Most of us are familiar with sketching in Inventor. You pick a plane or a flat surface, draw your profile, provide linear references such as paths or rails and you’re done. Nine times out of ten, that’s all you need for the 3D modeling tools to do their part. Occasionally however, a planar 2D sketch doesn’t cut it, and that’s where 3D sketching comes in.
Let’s say you need to model a pipe run. This pipe starts at the base of a 40-story building and spirals around each floor until it reaches the reservoir on the roof. Sure, you could model it in segments, but that will prove to be a headache. The simple solution would be to mark out the path of the pipe with a single 3D sketch, and use a single sweep operation to create the pipe.
3D sketching went through many iterations in Autodesk Inventor. It used to be in earlier versions that the only way to work with 3D sketches was to use absolute cartesian coordinates to place points. This is not the case, as Inventor 2020 has many helpful tools to make sketching in 3D more intuitive and user-friendly.
In the 3D Sketch menu, you’ll find your familiar sketching commands such as lines, splines and arcs. Also added is the helix curve and the bend tool, which replaces the fillet command. To begin sketching, define your first point by picking a vertex or reference, or by typing in coordinate values. From then on, you can continue placing points in space, using Ortho Mode to reference the axes relative to your starting point, or pick a plane if you need to draw a flat section.
In addition to conventional sketching tools, you have various aids for creating 3D geometry. The Intersection Curve allows you to generate a curve from the edges of a solid crossing a plane. The Silhouette Curve outlines a solid body in a chosen direction, as if tracing the object on a sheet of paper. The Project to Surface command creates a 3D sketch by projecting a 2D sketch onto a curved surface.

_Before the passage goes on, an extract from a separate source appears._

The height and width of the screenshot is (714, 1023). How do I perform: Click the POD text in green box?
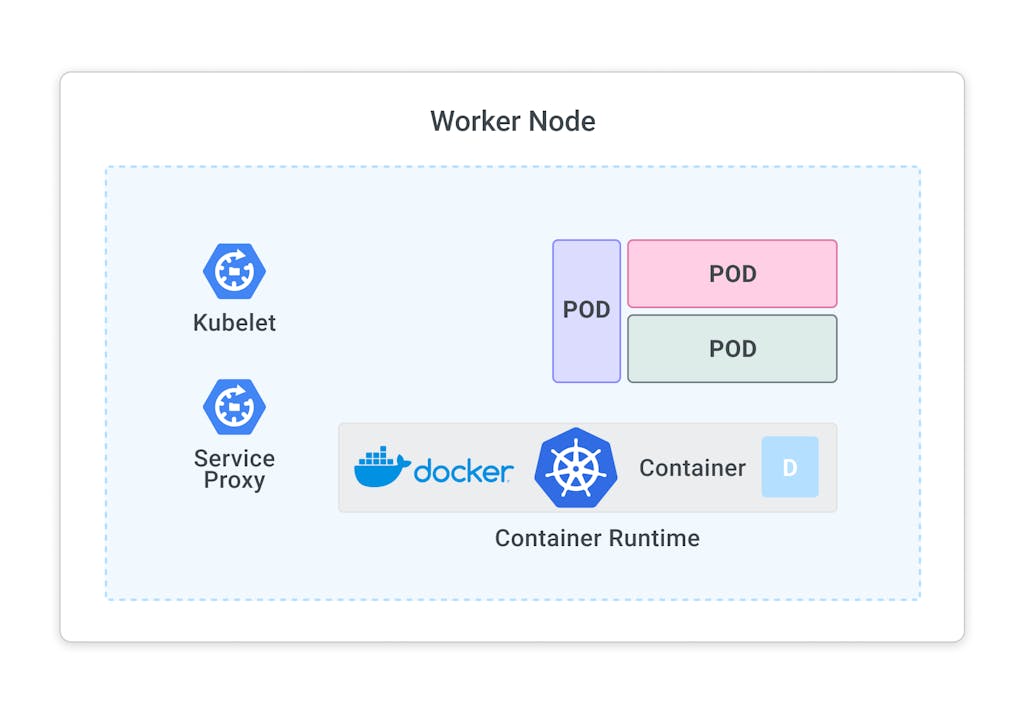(732, 349)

Sketch constraints also behave in familiar ways in 3D. In fact, constraints such as colinear and coincident behave exactly the same. Added constraints include the On Face, which aligns sketch geometry onto a face, and the “parallel with …” set of constraints which replace the horizontal and vertical constraints of 2D sketching, by aligning objects parallel with the coordinate axes, or coplanar with the origin planes.
The modify tools also got an upgrade in 3D. The move and rotate commands are now the 3D transform tool, which allows very precise translation and rotation in relation to a local or global frame of reference. You’ll be surprised to note that the trim, extend and split commands work exactly how they do in 2D, since they all require intersections between lines.